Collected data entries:
◇ ◇ ◇

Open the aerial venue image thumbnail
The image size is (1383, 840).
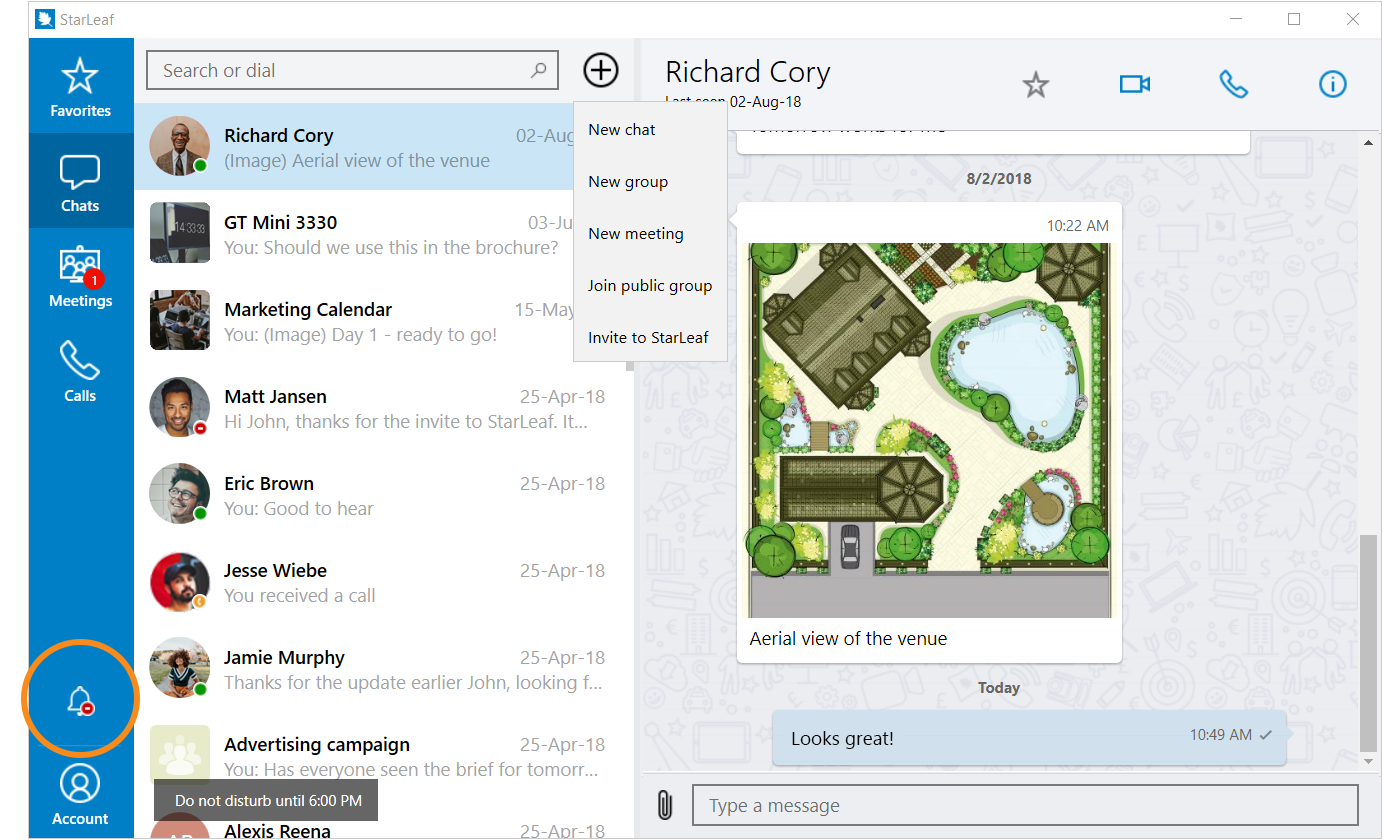click(930, 430)
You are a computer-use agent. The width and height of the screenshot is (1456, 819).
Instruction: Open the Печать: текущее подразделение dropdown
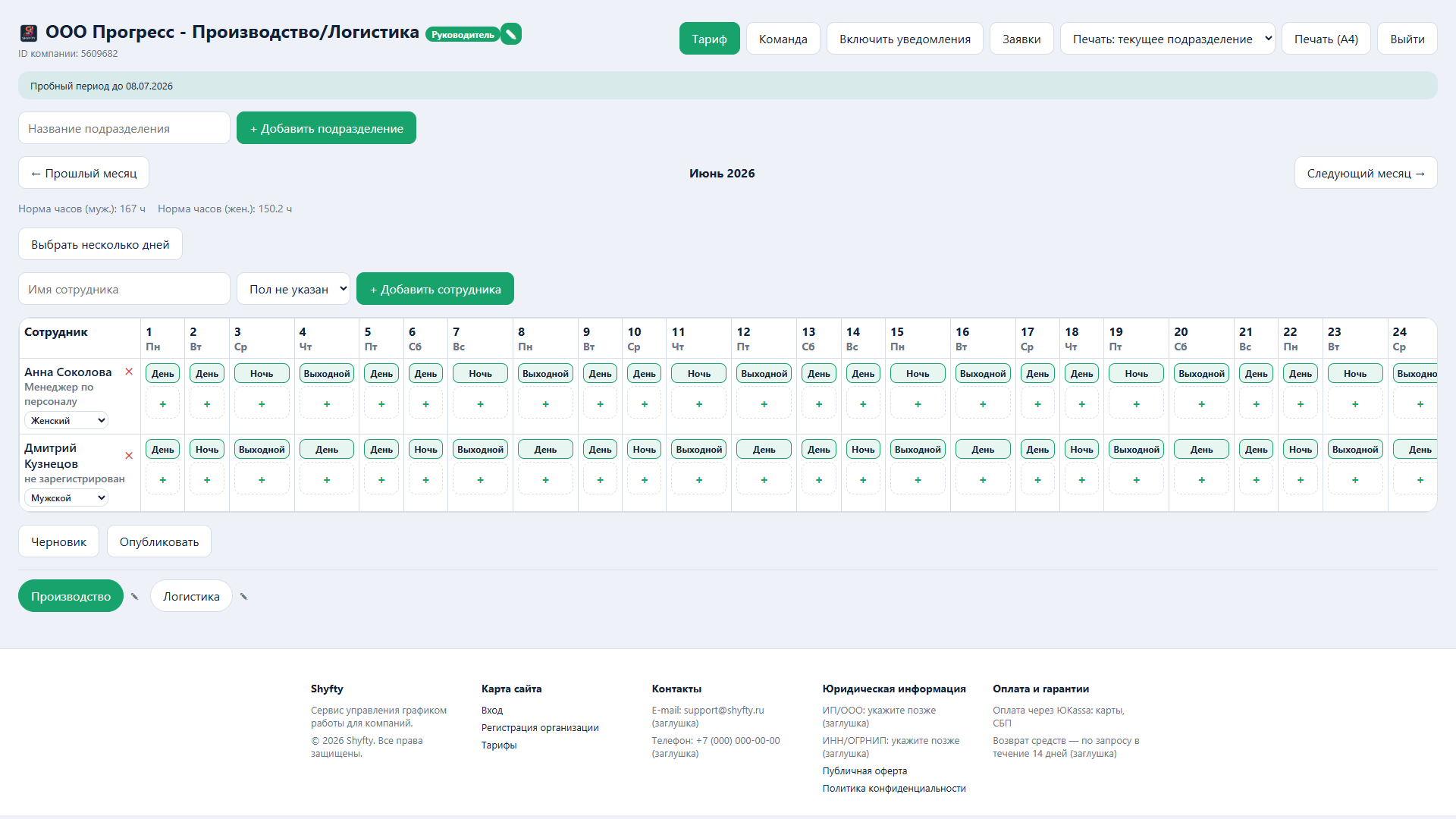(x=1168, y=39)
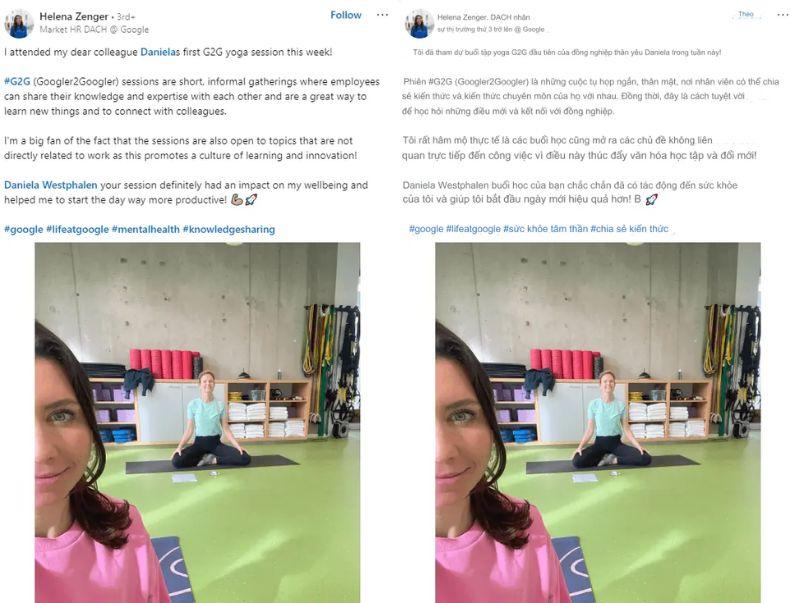Open the #knowledgesharing hashtag

[x=229, y=230]
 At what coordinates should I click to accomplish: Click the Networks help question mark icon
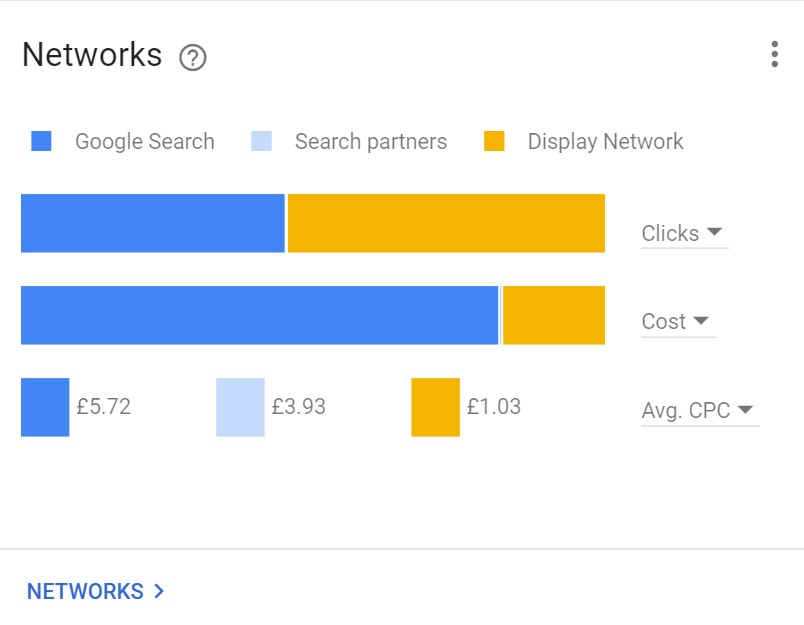point(193,57)
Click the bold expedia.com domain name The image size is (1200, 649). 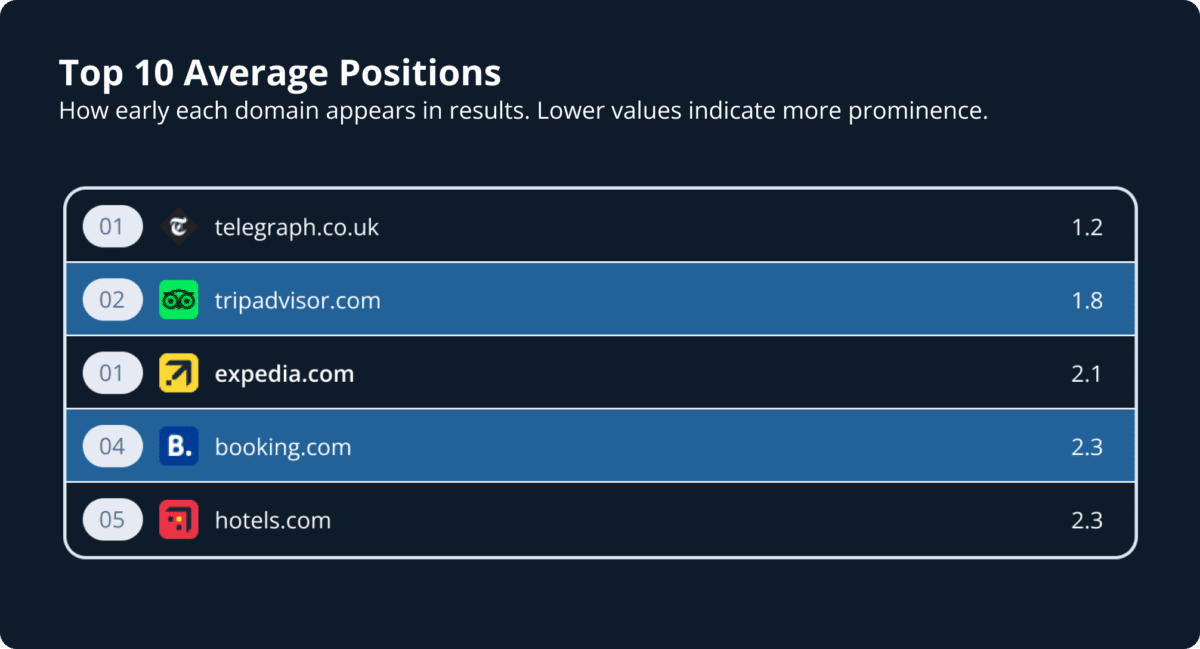[284, 373]
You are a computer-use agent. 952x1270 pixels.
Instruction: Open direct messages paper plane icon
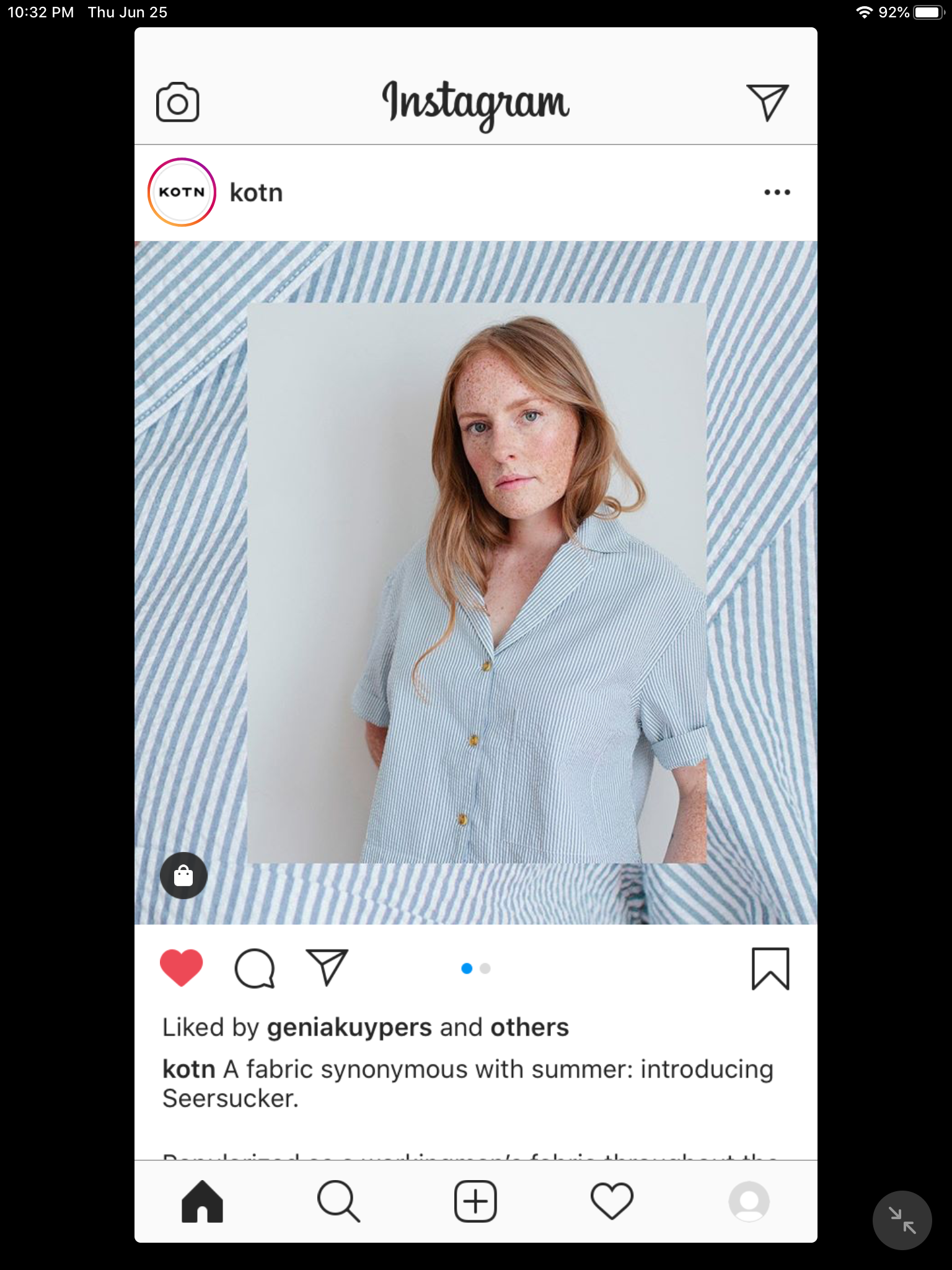[x=767, y=102]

◇ ◇ ◇

TASK OBJECTIVE:
Because the copy must hold no pictures, return only the lines that run from the line containing "Instruction: Open direct" to the end of the data above, each exactly as it stands.

EXERCISE RESULT:
Instruction: Open direct messages paper plane icon
[x=767, y=102]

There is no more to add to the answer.